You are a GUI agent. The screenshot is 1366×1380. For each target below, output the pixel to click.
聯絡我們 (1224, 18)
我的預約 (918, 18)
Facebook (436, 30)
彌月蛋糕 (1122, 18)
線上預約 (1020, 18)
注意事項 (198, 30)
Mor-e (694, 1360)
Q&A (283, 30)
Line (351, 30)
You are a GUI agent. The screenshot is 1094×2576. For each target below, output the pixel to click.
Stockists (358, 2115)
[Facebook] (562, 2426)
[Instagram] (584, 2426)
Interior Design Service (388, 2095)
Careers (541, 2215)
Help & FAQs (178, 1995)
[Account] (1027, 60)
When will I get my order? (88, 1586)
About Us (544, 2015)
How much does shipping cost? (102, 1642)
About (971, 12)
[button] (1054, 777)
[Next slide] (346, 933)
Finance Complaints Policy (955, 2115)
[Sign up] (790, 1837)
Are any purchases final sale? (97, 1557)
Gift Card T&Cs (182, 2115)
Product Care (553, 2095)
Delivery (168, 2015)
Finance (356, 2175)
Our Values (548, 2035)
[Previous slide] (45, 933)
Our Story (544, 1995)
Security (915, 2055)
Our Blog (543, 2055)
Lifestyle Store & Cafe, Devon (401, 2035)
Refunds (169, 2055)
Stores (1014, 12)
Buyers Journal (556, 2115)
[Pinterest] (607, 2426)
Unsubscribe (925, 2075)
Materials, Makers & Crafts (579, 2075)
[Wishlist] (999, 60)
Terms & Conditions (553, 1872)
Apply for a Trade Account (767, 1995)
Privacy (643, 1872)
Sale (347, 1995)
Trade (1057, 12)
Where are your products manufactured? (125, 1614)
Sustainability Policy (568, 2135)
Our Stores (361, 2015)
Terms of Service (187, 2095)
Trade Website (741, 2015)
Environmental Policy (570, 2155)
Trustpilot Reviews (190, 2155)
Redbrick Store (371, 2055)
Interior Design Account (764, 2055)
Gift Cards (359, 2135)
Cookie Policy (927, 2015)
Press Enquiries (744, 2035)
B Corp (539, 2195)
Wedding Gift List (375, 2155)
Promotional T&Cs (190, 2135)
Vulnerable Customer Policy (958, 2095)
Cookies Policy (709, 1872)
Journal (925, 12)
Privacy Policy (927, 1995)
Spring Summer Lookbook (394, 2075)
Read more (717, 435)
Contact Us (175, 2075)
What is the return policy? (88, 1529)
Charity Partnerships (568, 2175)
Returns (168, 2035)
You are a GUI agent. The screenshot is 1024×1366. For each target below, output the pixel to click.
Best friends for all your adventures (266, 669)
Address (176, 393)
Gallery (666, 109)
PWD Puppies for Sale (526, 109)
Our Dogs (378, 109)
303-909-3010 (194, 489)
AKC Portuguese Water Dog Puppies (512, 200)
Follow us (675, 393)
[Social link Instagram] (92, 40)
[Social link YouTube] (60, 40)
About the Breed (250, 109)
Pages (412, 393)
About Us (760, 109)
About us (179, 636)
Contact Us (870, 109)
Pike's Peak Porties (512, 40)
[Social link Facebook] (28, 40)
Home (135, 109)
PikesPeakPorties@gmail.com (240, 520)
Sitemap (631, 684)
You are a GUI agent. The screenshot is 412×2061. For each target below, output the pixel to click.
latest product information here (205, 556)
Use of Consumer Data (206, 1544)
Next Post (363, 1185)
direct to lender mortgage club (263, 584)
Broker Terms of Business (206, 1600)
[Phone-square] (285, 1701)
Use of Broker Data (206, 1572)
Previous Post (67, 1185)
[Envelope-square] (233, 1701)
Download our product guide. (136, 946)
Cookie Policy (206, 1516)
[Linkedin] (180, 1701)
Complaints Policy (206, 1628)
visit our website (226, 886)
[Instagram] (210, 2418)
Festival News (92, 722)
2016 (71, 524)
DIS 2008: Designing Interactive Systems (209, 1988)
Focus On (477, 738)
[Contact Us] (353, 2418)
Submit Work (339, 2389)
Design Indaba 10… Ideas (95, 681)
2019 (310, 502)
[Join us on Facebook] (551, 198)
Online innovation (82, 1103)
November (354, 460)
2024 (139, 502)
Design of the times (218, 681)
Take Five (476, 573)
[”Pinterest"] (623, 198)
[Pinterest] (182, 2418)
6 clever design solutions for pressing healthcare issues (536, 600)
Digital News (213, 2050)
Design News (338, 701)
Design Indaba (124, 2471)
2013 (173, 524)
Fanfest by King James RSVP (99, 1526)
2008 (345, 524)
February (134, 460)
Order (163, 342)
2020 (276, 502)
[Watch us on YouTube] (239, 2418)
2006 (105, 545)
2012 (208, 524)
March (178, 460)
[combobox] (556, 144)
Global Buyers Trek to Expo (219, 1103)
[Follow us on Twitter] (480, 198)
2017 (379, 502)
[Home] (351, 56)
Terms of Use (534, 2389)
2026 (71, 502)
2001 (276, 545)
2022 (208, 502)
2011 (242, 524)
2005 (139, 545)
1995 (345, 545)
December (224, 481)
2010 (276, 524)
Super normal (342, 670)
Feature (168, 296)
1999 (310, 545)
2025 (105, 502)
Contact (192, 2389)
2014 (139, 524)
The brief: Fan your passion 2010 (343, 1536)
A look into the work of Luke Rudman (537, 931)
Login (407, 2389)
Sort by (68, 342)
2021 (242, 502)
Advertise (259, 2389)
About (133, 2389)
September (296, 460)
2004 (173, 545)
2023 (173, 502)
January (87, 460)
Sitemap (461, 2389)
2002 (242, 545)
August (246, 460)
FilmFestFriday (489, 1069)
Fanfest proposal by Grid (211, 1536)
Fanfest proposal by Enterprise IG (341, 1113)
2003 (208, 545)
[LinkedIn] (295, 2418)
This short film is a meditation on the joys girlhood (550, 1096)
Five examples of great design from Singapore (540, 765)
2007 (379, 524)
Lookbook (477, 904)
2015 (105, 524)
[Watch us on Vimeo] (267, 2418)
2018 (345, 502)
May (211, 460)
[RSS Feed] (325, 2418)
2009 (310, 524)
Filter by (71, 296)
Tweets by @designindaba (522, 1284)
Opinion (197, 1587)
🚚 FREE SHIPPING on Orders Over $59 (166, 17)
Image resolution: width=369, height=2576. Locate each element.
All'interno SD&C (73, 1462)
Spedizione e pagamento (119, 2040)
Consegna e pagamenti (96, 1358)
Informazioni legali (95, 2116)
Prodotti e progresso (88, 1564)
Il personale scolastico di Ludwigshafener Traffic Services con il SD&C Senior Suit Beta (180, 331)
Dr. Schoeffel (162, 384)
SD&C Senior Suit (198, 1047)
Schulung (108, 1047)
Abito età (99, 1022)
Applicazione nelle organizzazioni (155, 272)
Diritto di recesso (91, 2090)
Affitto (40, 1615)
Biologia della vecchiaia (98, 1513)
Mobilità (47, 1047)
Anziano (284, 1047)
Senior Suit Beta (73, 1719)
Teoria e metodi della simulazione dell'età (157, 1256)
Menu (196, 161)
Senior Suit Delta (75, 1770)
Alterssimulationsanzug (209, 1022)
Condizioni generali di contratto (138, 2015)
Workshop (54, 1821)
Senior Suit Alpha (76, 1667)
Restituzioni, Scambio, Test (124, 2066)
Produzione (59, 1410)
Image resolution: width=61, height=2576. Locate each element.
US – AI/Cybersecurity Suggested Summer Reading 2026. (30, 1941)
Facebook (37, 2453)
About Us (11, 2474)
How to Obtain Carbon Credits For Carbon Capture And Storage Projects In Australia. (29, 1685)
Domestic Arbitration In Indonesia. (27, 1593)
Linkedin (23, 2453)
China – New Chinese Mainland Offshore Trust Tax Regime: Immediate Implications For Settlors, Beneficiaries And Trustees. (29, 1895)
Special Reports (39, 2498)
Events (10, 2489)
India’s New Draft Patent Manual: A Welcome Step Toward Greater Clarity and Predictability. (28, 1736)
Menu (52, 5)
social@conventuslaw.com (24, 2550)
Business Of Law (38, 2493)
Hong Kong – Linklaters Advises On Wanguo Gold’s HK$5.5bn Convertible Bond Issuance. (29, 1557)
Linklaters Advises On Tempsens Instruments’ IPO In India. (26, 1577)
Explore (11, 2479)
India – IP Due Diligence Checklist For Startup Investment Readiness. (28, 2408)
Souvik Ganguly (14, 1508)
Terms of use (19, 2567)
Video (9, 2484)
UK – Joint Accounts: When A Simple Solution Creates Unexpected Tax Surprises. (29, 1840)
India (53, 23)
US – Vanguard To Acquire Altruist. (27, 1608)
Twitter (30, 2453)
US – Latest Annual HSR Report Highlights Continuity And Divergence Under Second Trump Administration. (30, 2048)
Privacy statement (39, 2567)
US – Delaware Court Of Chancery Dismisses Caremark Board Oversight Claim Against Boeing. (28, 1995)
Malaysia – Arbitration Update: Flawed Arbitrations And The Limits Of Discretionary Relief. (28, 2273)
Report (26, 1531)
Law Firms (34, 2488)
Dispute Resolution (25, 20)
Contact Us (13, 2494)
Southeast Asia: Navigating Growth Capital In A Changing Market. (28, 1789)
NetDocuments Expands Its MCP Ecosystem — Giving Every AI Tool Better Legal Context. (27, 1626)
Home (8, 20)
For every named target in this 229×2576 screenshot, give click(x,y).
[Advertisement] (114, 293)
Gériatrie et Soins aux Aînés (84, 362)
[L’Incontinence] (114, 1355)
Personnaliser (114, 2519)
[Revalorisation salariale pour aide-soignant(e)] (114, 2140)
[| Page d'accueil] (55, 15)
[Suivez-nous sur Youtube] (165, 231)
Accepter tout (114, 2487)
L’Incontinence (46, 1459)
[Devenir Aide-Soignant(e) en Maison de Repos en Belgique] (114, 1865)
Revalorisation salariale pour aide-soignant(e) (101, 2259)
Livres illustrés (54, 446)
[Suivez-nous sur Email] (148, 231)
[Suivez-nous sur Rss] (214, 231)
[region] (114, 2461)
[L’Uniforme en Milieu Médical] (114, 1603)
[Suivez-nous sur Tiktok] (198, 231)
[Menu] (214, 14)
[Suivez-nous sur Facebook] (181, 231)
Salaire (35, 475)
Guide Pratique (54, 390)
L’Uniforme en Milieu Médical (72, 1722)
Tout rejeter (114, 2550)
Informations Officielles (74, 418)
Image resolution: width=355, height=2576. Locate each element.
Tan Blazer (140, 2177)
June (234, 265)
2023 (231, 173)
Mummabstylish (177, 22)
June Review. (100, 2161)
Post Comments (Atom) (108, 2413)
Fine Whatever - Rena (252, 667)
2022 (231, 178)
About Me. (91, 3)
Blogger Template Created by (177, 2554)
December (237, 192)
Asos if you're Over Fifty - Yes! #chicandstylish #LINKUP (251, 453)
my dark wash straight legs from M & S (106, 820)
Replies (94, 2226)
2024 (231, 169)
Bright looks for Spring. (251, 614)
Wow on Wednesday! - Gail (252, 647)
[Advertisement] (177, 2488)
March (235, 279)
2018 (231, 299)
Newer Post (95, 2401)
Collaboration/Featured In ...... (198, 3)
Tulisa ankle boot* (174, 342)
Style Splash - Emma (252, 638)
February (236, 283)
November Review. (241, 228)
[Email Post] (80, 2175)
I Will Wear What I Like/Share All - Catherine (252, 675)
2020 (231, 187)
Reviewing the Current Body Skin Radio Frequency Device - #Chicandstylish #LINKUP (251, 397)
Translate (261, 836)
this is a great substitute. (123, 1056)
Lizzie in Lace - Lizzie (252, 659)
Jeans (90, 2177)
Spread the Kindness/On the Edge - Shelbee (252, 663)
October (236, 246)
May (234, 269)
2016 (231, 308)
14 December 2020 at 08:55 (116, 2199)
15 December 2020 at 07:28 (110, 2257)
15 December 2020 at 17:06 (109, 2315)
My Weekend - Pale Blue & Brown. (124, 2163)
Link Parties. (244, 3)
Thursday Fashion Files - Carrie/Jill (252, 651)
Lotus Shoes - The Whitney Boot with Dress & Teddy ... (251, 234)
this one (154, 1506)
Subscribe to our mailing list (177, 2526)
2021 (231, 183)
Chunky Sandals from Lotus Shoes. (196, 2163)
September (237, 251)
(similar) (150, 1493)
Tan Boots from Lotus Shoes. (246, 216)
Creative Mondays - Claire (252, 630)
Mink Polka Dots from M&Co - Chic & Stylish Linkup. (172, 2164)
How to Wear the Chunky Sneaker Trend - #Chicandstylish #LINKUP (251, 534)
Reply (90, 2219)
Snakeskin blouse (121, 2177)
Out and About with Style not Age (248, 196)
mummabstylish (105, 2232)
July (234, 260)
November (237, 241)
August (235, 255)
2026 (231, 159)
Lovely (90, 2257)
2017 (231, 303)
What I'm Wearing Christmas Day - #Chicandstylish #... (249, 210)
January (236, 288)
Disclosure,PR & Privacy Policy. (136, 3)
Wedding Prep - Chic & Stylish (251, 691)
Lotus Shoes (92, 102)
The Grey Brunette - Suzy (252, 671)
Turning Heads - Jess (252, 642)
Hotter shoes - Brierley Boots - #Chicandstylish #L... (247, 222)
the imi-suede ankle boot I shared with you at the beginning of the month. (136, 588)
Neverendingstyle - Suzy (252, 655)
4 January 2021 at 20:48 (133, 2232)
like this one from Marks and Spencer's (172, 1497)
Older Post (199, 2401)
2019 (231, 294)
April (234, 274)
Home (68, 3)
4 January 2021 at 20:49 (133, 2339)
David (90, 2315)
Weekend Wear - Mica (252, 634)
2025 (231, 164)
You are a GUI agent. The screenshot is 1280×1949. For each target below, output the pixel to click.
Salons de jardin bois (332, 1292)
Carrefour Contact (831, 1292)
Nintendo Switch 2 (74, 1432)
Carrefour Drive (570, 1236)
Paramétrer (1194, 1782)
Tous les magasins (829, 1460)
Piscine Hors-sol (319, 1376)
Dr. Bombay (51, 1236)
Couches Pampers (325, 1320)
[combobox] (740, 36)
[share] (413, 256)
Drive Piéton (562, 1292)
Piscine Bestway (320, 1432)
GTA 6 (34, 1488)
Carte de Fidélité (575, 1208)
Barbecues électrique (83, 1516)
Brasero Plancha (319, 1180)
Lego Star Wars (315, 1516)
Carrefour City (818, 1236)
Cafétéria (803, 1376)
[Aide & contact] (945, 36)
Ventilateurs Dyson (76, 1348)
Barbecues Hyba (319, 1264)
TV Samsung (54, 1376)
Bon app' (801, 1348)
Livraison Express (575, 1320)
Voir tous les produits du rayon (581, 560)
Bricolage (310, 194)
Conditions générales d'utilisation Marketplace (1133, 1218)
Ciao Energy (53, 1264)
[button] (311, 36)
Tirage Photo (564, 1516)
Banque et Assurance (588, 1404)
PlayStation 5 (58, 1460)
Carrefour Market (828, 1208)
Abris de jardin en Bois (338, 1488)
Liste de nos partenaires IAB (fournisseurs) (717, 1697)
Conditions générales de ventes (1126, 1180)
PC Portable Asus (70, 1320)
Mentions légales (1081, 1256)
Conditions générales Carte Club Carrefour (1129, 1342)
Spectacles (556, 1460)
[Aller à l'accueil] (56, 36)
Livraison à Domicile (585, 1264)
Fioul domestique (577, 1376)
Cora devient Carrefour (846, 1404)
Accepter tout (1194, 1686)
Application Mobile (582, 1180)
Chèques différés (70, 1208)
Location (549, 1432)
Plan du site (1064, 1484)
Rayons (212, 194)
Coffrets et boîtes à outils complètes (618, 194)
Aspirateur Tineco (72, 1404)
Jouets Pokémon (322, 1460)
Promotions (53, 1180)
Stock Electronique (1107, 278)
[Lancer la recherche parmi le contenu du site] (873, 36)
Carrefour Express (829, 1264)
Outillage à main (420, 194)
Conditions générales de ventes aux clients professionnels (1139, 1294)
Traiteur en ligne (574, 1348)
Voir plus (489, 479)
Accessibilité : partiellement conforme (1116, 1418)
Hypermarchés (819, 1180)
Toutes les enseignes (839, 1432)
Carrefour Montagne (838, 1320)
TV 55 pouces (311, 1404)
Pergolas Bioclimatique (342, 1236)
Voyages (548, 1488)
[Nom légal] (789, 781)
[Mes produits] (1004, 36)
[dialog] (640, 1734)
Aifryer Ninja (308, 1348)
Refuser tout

※ ※ ※

- **What this task involves**
Starting at the line with "Post Comments (Atom) (108, 2413)" and ending at the line with "2020 (231, 187)", print each line of the listing above exactly, with no other lines.

- **Output below**
Post Comments (Atom) (108, 2413)
Fine Whatever - Rena (252, 667)
2022 (231, 178)
About Me. (91, 3)
Blogger Template Created by (177, 2554)
December (237, 192)
Asos if you're Over Fifty - Yes! #chicandstylish #LINKUP (251, 453)
my dark wash straight legs from M & S (106, 820)
Replies (94, 2226)
2024 (231, 169)
Bright looks for Spring. (251, 614)
Wow on Wednesday! - Gail (252, 647)
[Advertisement] (177, 2488)
March (235, 279)
2018 (231, 299)
Newer Post (95, 2401)
Collaboration/Featured In ...... (198, 3)
Tulisa ankle boot* (174, 342)
Style Splash - Emma (252, 638)
February (236, 283)
November Review. (241, 228)
[Email Post] (80, 2175)
I Will Wear What I Like/Share All - Catherine (252, 675)
2020 (231, 187)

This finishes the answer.